И опять едкий скипидар, и гвоздика, и маленький глобус на окне… и вот уже нестерпимо хочется уйти; он прощается, отворяет двери.
— Ну-у, — суетливо поднимается Тифенталь, — я провожу-то вас, как же…
— Да я и один, признаться вам, любезнейший, дорогу знаю, — говорит Антон Антоныч досадливо и ворчливо.
— Не-ет, ну, нельзя-то, — спешит старик надеть свое зеленое пальто с хлястиком и, надевая, показывает на нем зашитую прореху: — Во-от… на подводу сел-то, на гвоздь, р-р-р… ну-у, зашил с иголкой…
Потом нахлобучивает низко ушатую шапку и как-то так понуро и торопливо выходит и идет рядом с Антоном Антонычем, кое-где отставая на полшага, на шаг и опять догоняя своими щупающими землю шагами.
Он идет с одной стороны, но Антону Антонычу кажется почему-то, что идет он то справа, то слева, обвивает его, как хмель, и ему он противен; когда же доходят до усадьбы, то говорит Антон Антоныч:
— Поужинаем сейчас з вами, герр Тифенталь, да, как бы сказать, — пива выпьем…
— Не-ет… Я пойду-то, — поворачивается старик. — Нельзя.

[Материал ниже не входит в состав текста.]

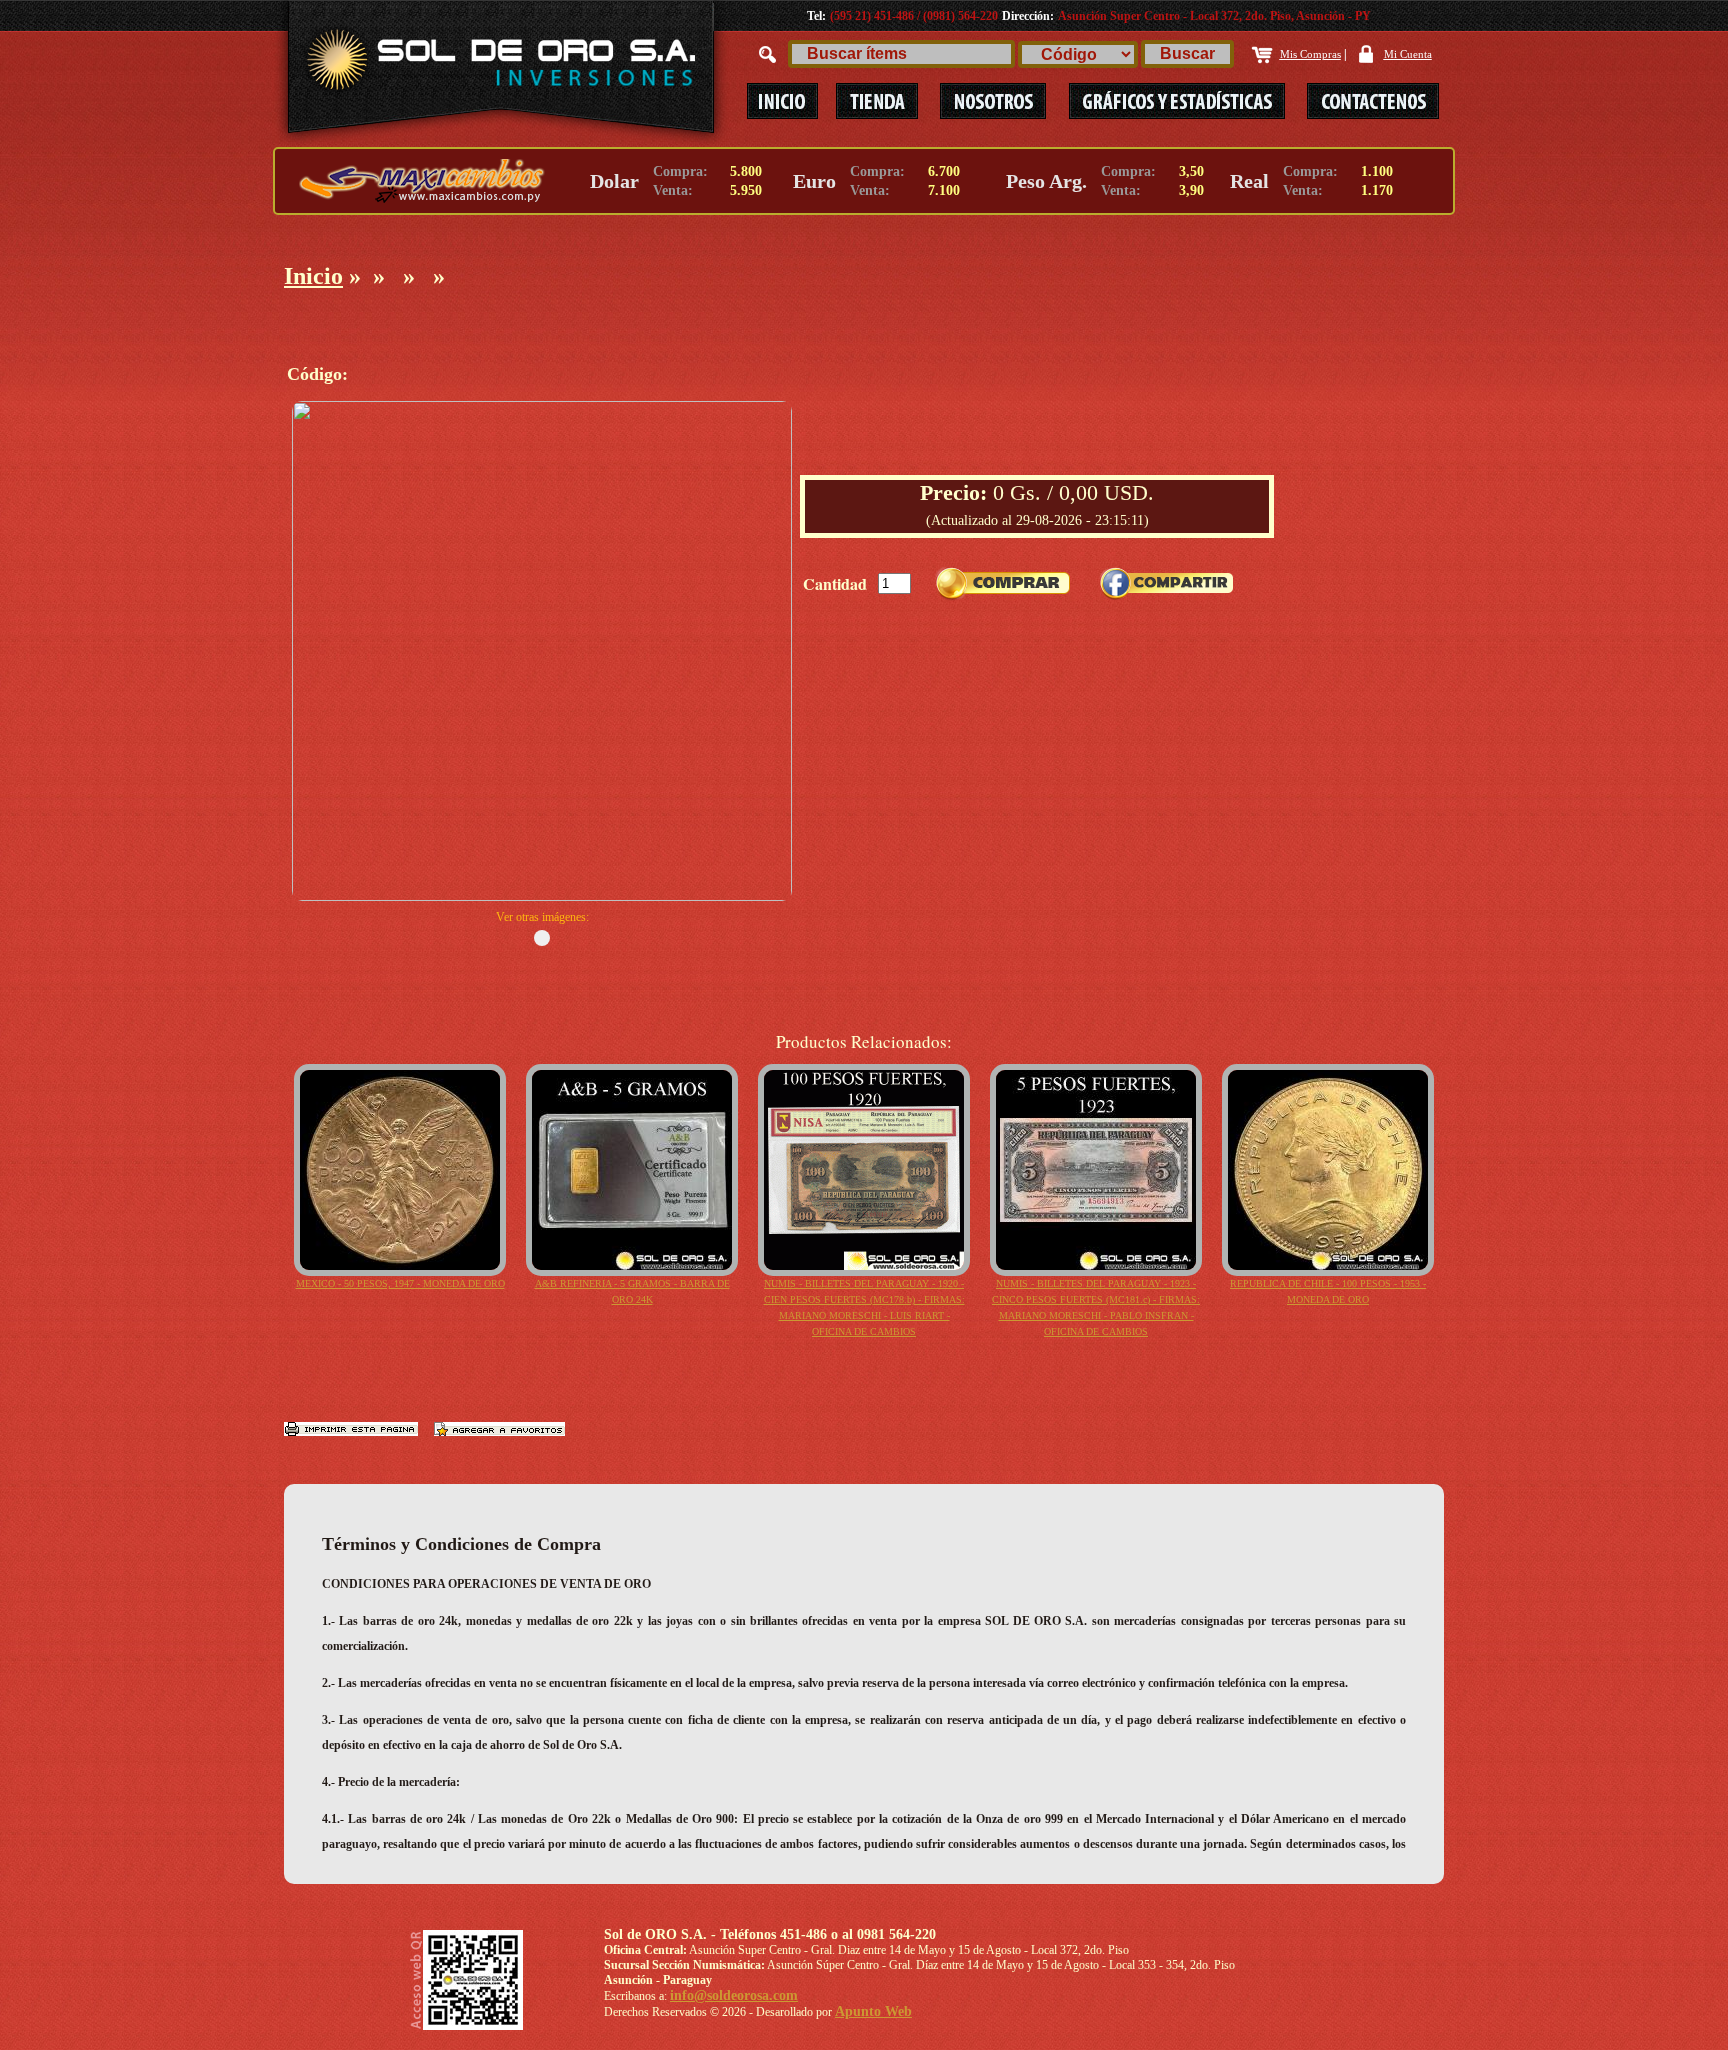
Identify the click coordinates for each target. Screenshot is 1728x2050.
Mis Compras (1310, 54)
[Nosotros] (993, 101)
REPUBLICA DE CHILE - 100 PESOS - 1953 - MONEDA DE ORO (1328, 1291)
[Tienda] (877, 101)
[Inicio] (782, 101)
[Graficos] (1178, 101)
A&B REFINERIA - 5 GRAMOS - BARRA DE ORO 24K (632, 1291)
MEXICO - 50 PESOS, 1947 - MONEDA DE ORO (400, 1283)
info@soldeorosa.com (734, 1995)
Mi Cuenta (1408, 54)
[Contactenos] (1362, 101)
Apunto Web (873, 2011)
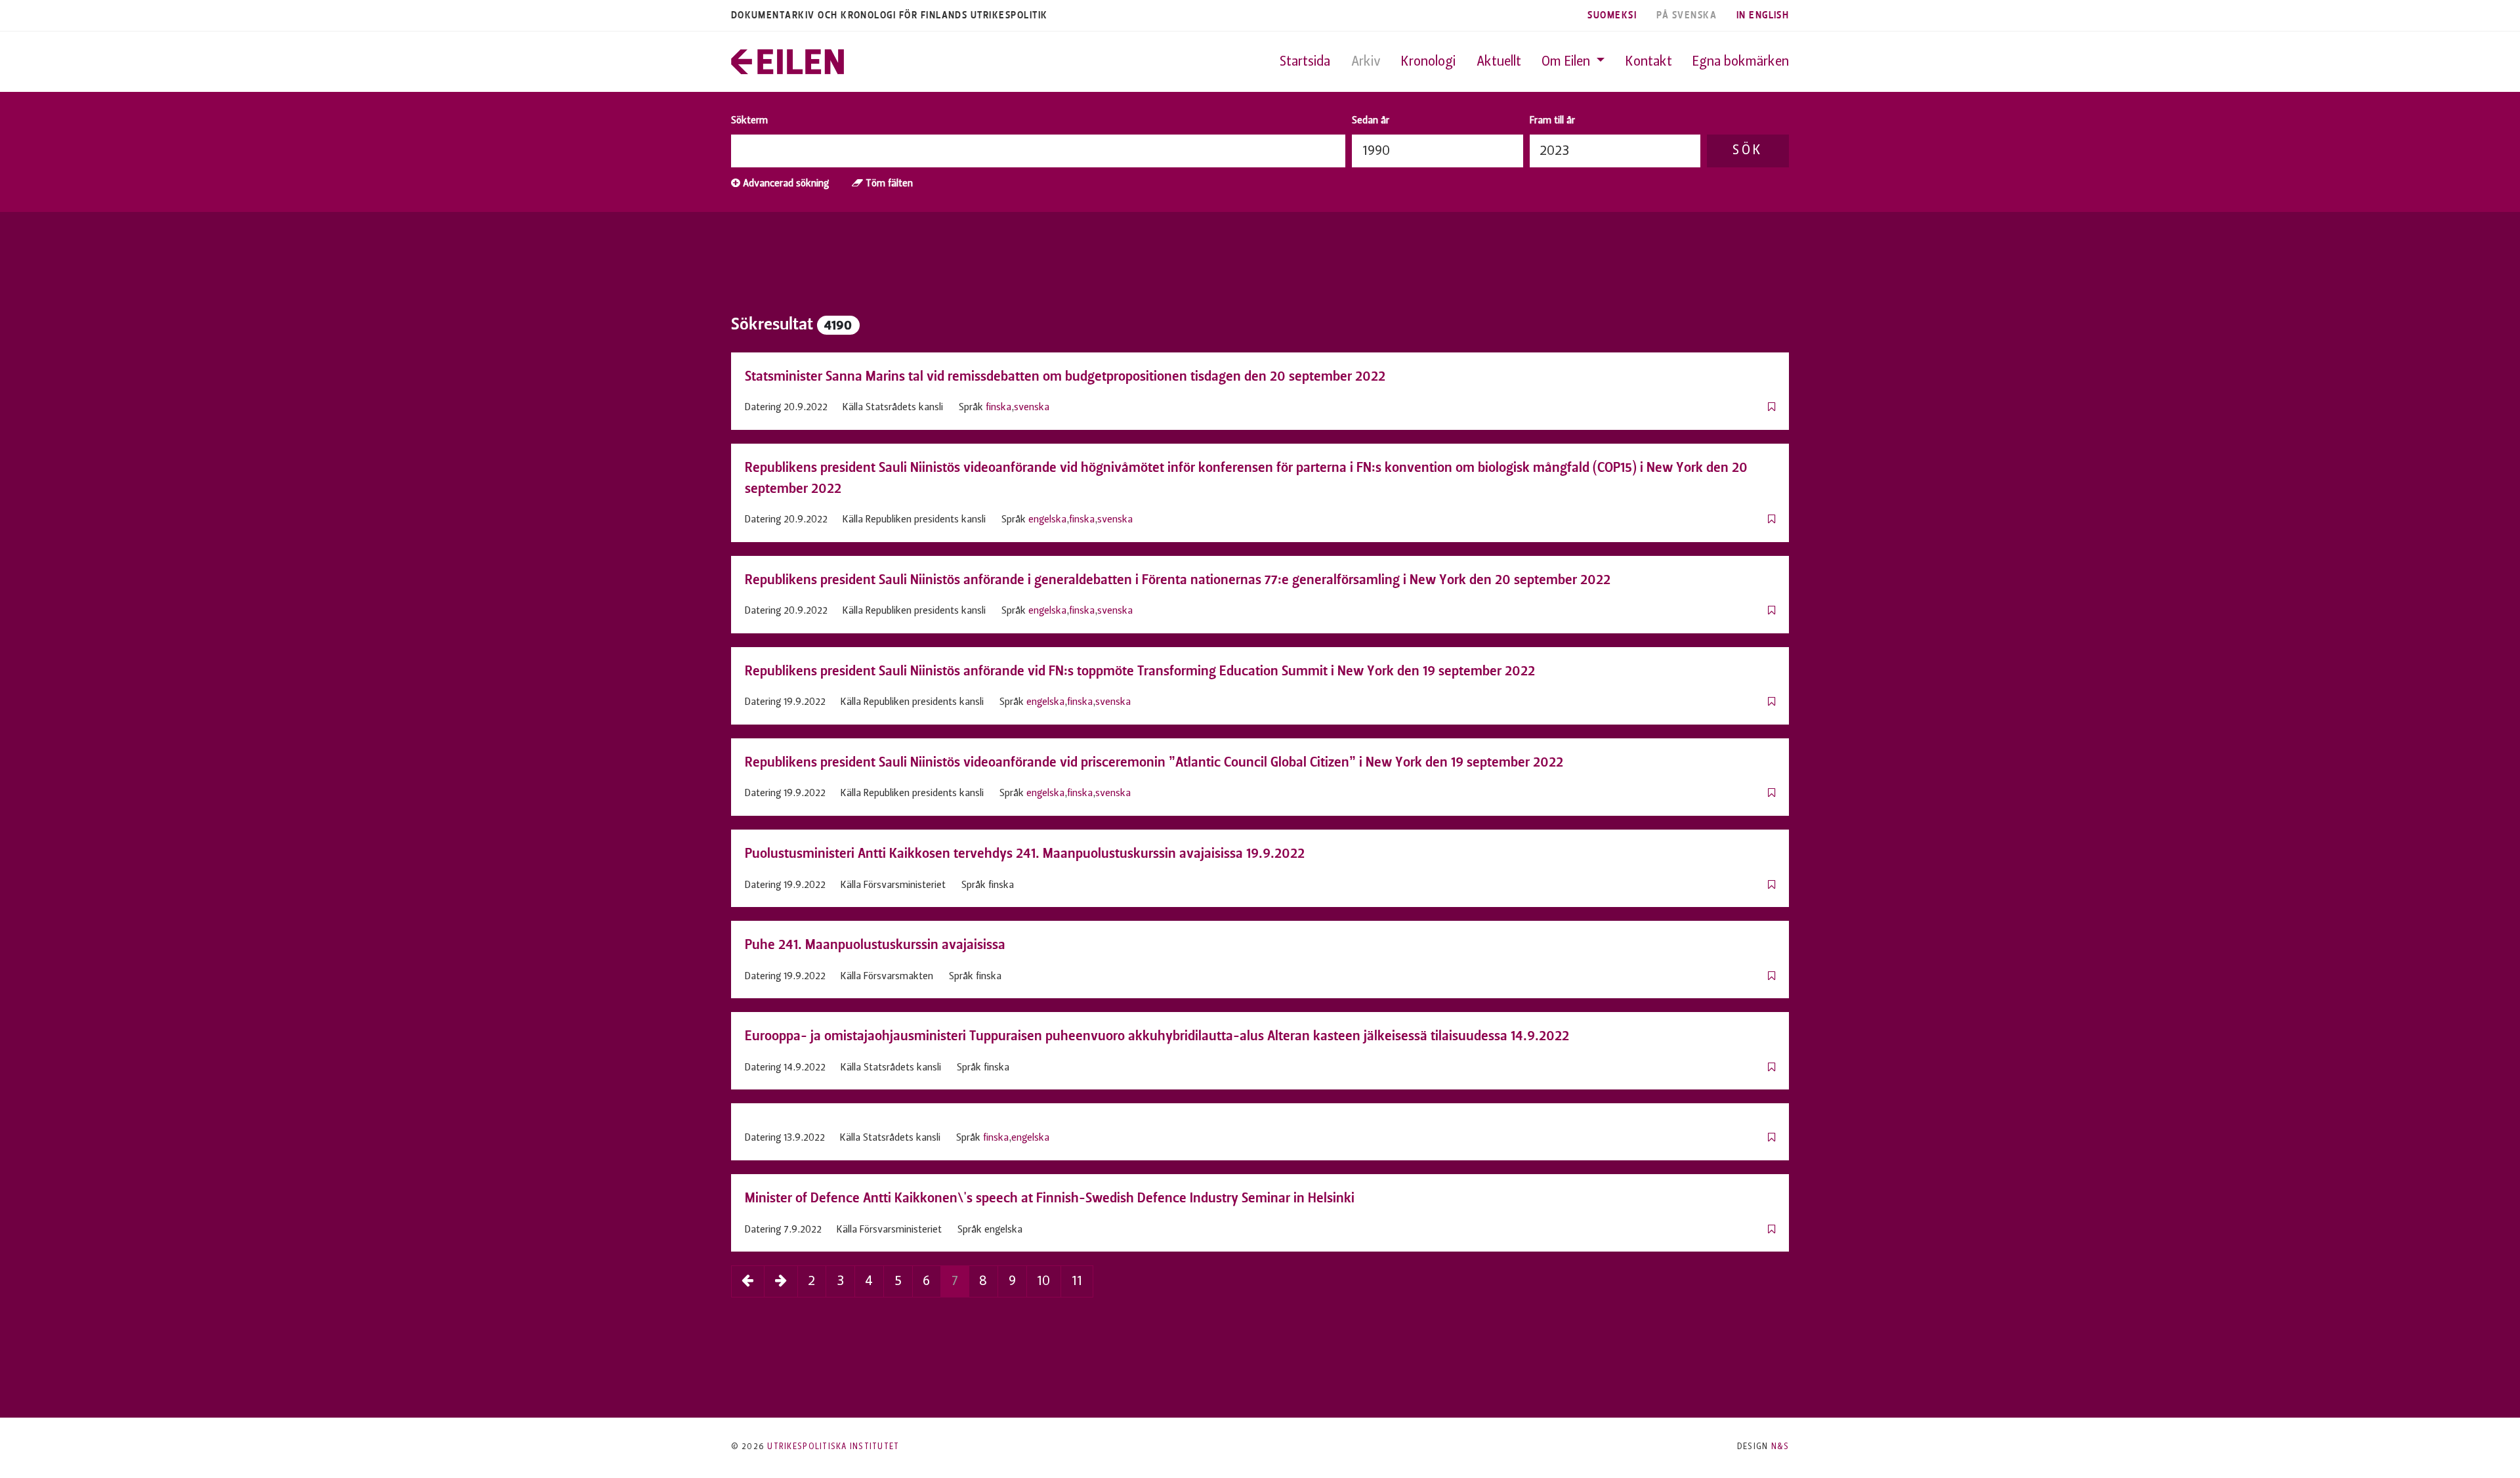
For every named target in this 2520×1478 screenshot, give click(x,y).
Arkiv (1366, 62)
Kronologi (1428, 62)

— Что так? — останавливает его зачем-то Антон Антоныч; и когда старик объясняет, что боится в темноте идти обратно, он снова говорит то, чего не хочет:
— Пустя-ки, добрейший! Я вам дам фонарь, и вам будет светло, равным образом, как… как… как жуку в навозе, как сказать… Ну, входите, не бойтеся.
Сидит за столом Тифенталь и уж не в новом пиджаке, как приходил он раньше, а в стареньком, в котором сидел у себя в школе. На пиджаке этом пятна и морщины такие же, как и на его большом старом лице. Пиво он пьет мелкими глотками, долго согревая каждый глоток во рту. Елена Ивановна совсем не знает, о чем говорить с ним, спрашивает:
— Вы отчего это не женились, герр Тифенталь? Так бобылем и прожили весь век и ни одной девицы не осчастливили, — эх, вы!
Тифенталь улыбается скромно, разводит руками, говорит:
— Ну-у… как жениться-то… — и качает головой как будто с сожалением и как будто насмешливо.
— Вот теперь у вас никого и нет… Были бы дети, совсем бы другое дело, — продолжает Елена Ивановна.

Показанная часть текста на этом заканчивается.